1- the topic is very interesting
2- the mathematical steps are clear and well documented

Weaknesses

1- quite specialised
2- not very clear how to generalise the method

Report

The paper deals with a very interesting problem of simulating phase transitions on the fuzzy sphere using quantum Monte Carlo. Recently fuzzy sphere regularization has received attention in several branches of theoretical physics so it is timely to address and resolve potential issues. The authors propose a novel approach to the simulation by introducing flavor index to the fermions. Remarkably, this approach does not display any sign problem. The authors show it in the case of the 3D Ising model. While the paper is well written and provides evidences of the effectiveness of quantum Monte Carlo in this setting, it would be nice if the authors will clarify in more details how general the method of adding flavour to fermions related to the sign problem. In particular how it can be used in more general phase transitions.

Requested changes

1-explain the limitations of the approach
2-discuss the generality of the method

  • validity: good
  • significance: high
  • originality: high
  • clarity: good
  • formatting: good
  • grammar: excellent

Author:  Emilie Huffman  on 2024-04-09  [id 4401]

(in reply to Report 1 on 2024-03-05)

We thank the referee for taking the time to read our manuscript and provide a useful report. As we detail below, we have addressed the referee's comments appropriately and feel confident that the modified manuscript can now be published by SciPost.

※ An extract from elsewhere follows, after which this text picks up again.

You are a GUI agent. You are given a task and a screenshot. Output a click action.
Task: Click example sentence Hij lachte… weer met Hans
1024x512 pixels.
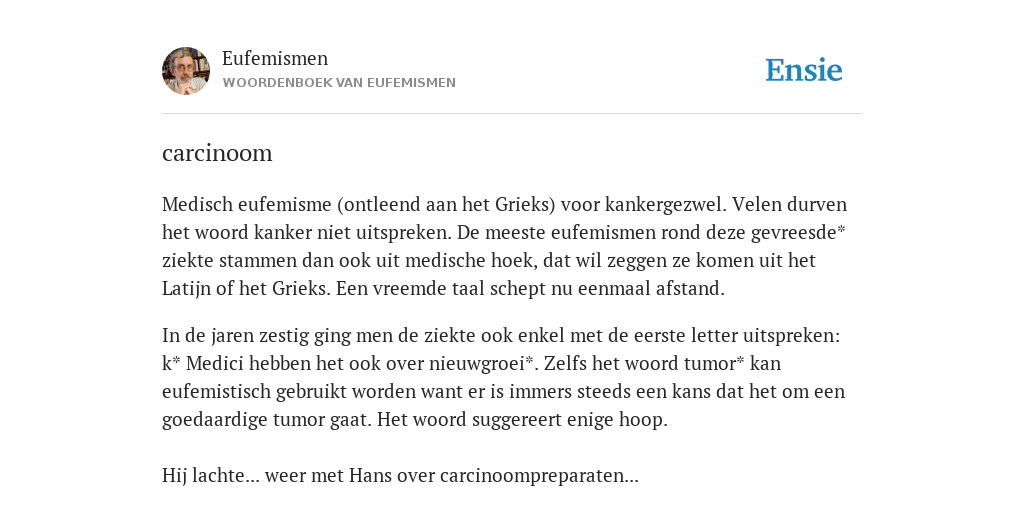click(x=400, y=475)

  1. We have added a discussion of the numerical limitation, i.e., the scaling of compute time with system size, below Eq. [16]. Due to the rank of the operators that couple to the auxiliary fields, the computational effort scales as N^4 instead of the usual N^3, which can be achieved for conventional lattice models. However, we stress that this method still scales polynomially with size, in contrast to exact diagonalization and DMRG. Hence, the QMC remains the method of choice when many fermionic degrees of freedom are studied, e.g., for studying critical gauge theories with multiple fermion flavors.

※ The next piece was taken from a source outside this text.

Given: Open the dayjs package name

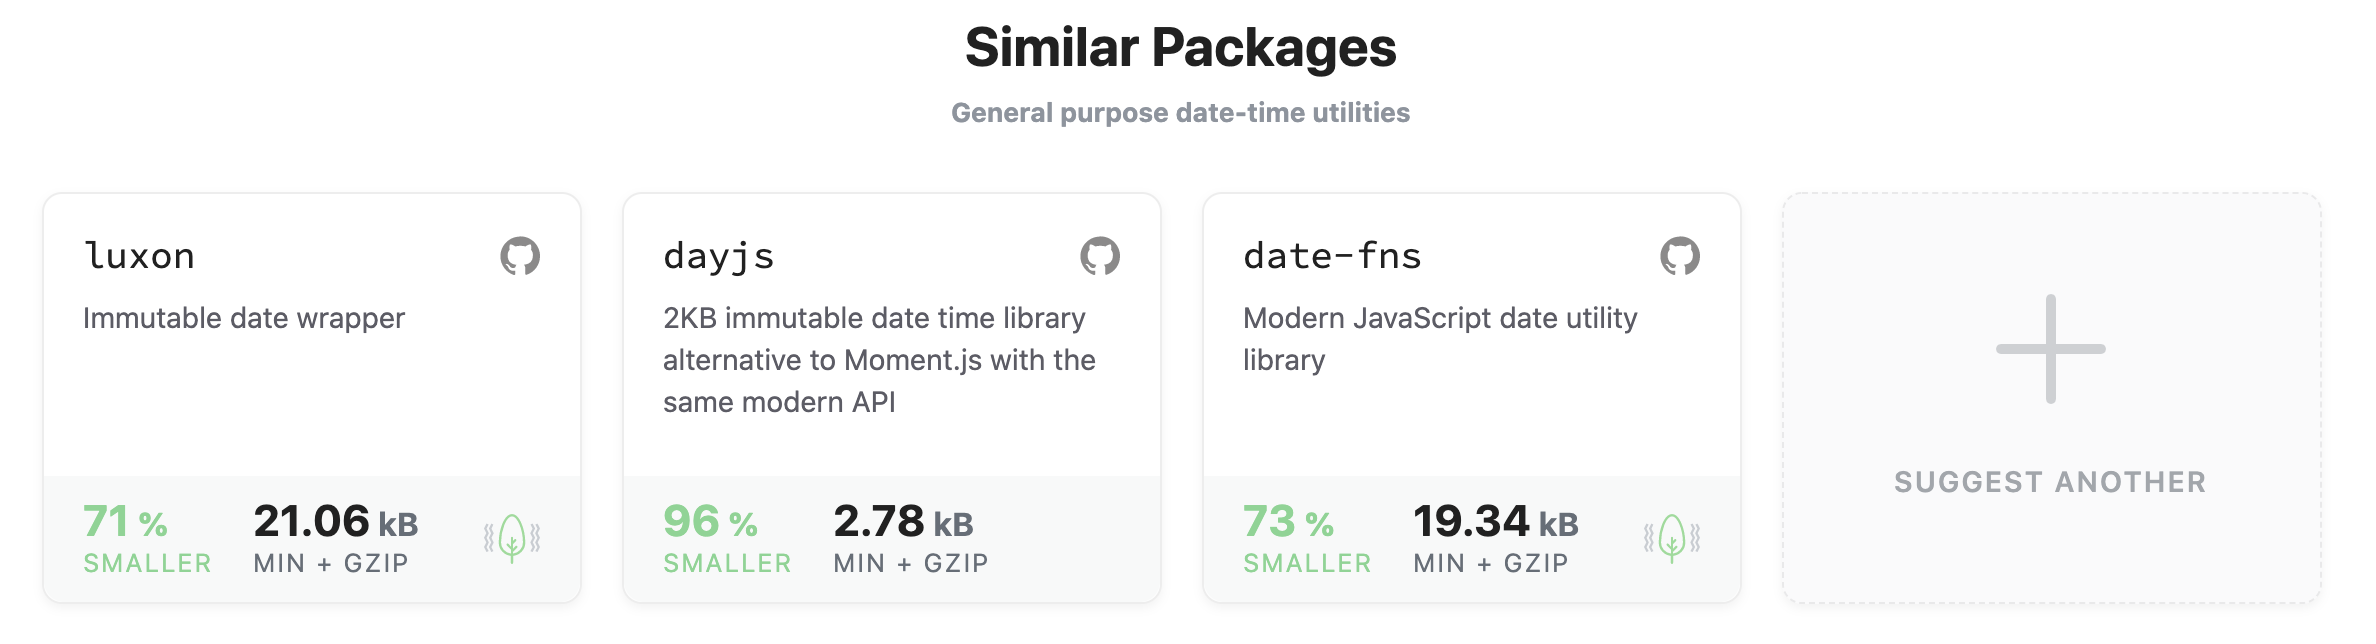Looking at the screenshot, I should click(x=719, y=258).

  2. We have added a more detailed discussion of the guiding design principle for the additional flavor in the last paragraph of Sec. 2.3. It might indeed be interesting to study how generically one can use this trick to study universal aspects of critical phenomena. However, the purpose of this paper is not to show that introducing an additional flavor can always provide a sign-free model to study any universality class of interest. Instead, we introduce the possibility of using the QMC method on the fuzzy sphere, which has never been done before in a way that exploits the unique features of it. For example, the state-operator correspondence on the fuzzy sphere gives rise to unambiguous fingerprints of conformal symmetry in the spectrum (Fig. 3). Note that this cannot be achieved on a tight-binding Hamiltonian on a 2D lattice with periodic boundary conditions, nor by conformal bootstrap as the conformal symmetry that assumes conformal symmetry from the beginning. Similarly, the conformal symmetry highly constrains the functional form of (equal-time) correlation functions which allow a fit-free extraction of critical exponents/operator dimensions (Fig. 2c) We agree with the referee that this paper mostly focuses on the Ising universality class to benchmark the method. In response to their comments, we have also added a discussion regarding the "generality of the method" to the conclusion. For the Ising model, we needed an additional flavor degree of freedom to avoid the sign problem. However, many interesting universality classes can be studied using sign-free model Hamiltonians without the need to introduce artificial flavor degrees of freedom! Examples are the critical gauge theories that have been proposed to describe deconfined quantum critical points.